Por Aldo Fornazieri*, no Jornal GGN

O ex-presidente Lula, segundo informações da imprensa, teria afirmado a interlocutores, em Brasília, na última semana, que não está “numa fase muito boa”, contrariando o seu rotineiro otimismo. O centro das preocupações de Lula teria quatro pontos: o andamento do governo Dilma; a operação Lava Jato; a delação premiada do presidente da UTC, Ricardo Pessoa, que teria se tornado amigo do petista e, por fim, temor de que o seu projeto político esteja se “esfarelando”.

Por razões óbvias, de fato, a fase de Lula não está boa e ele tem motivos de sobra para se preocupar. A alguns interlocutores petistas, Lula vem manifestando preocupações não só com o projeto político, mas também com o seu legado histórico. A preocupação faz todo o sentido, pois a má fortuna e os inimigos do ex-presidente agem para ruir o seu legado histórico.

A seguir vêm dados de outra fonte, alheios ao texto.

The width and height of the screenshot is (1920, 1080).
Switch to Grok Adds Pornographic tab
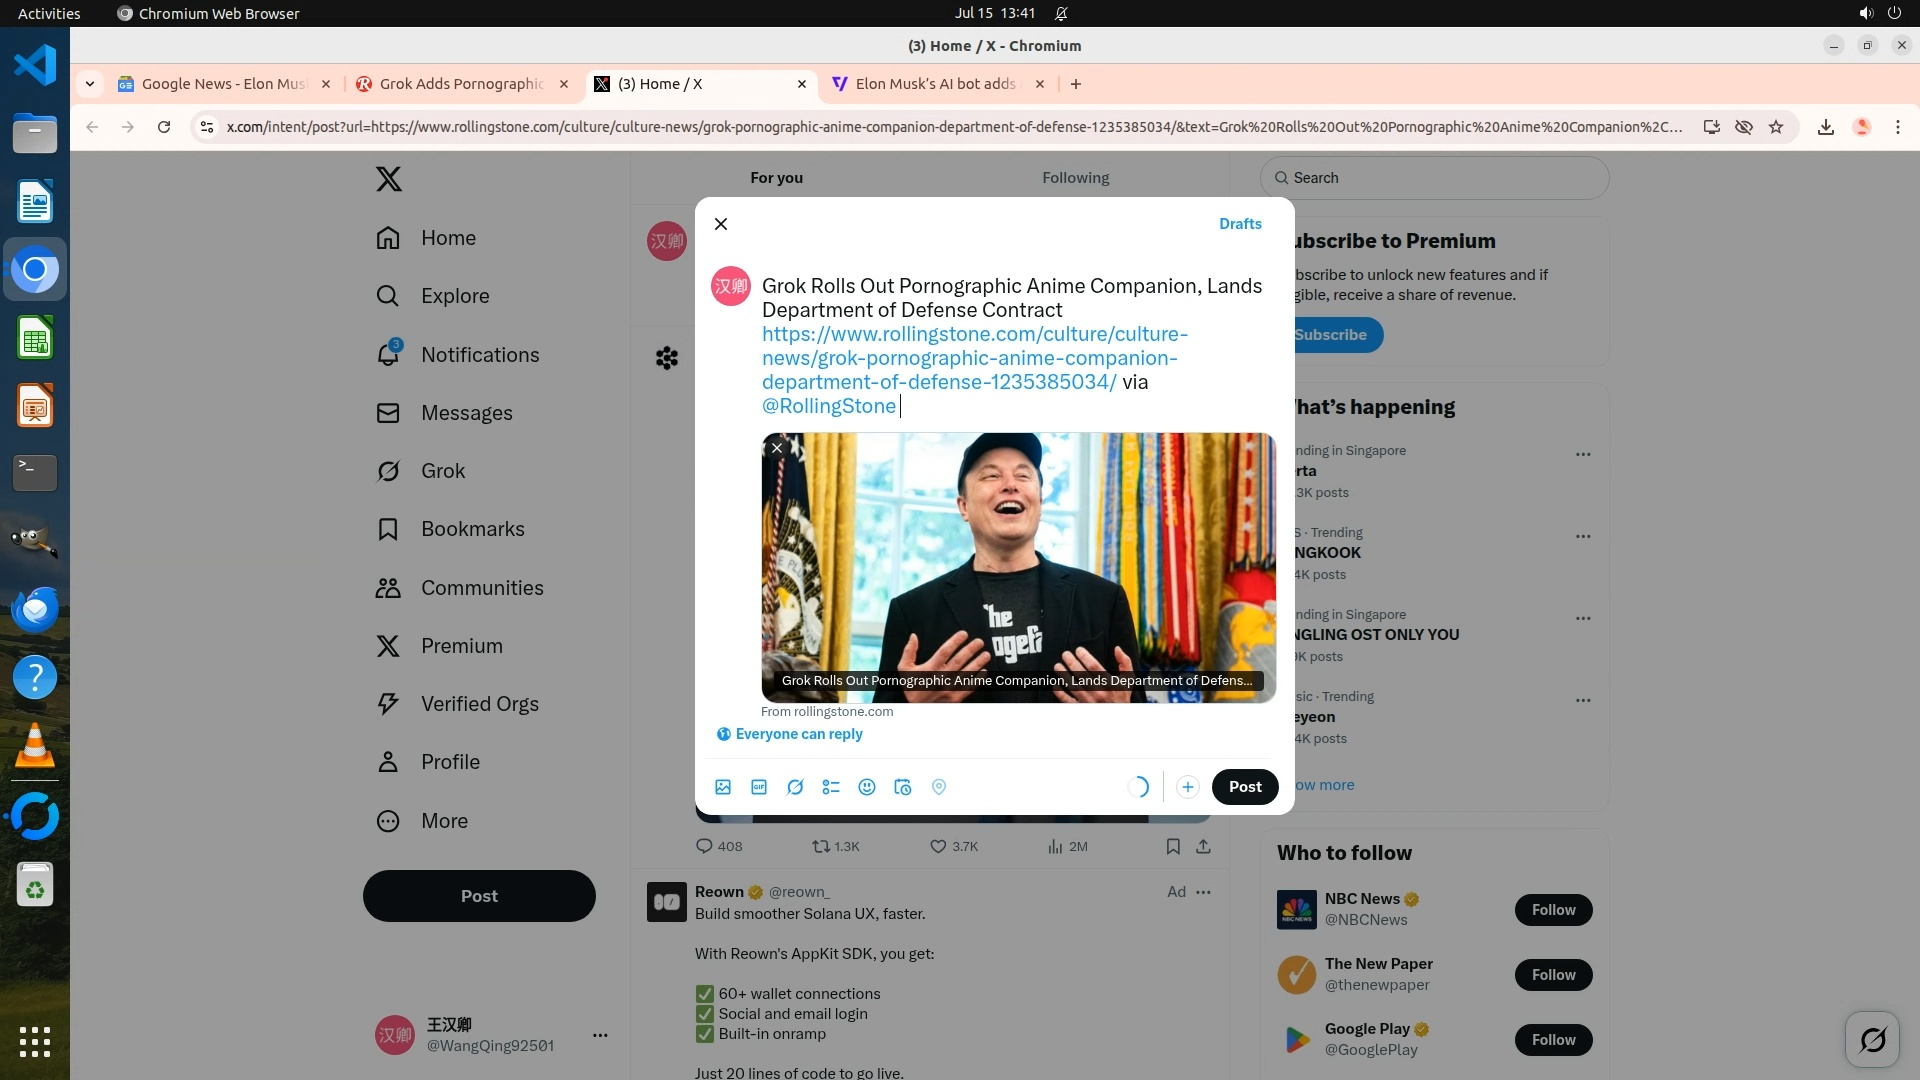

Lula deixou o mandato presidencial ungido com uma avaliação positiva superior a 80% e com a perspectiva e freqüentar as páginas dos futuros livros de história como um grande estadista, uma espécie de herói do povo, realizador de grandes feitos. Mas aos poucos, o ex-presidente, tolhido pelas crises e escândalos, pelo fracasso do primeiro mandato do governo Dilma e pela deslegitimação do PT, vê o seu lugar olímpico na história sendo erodido e ameaçado por uma sucessão de eventos negativos.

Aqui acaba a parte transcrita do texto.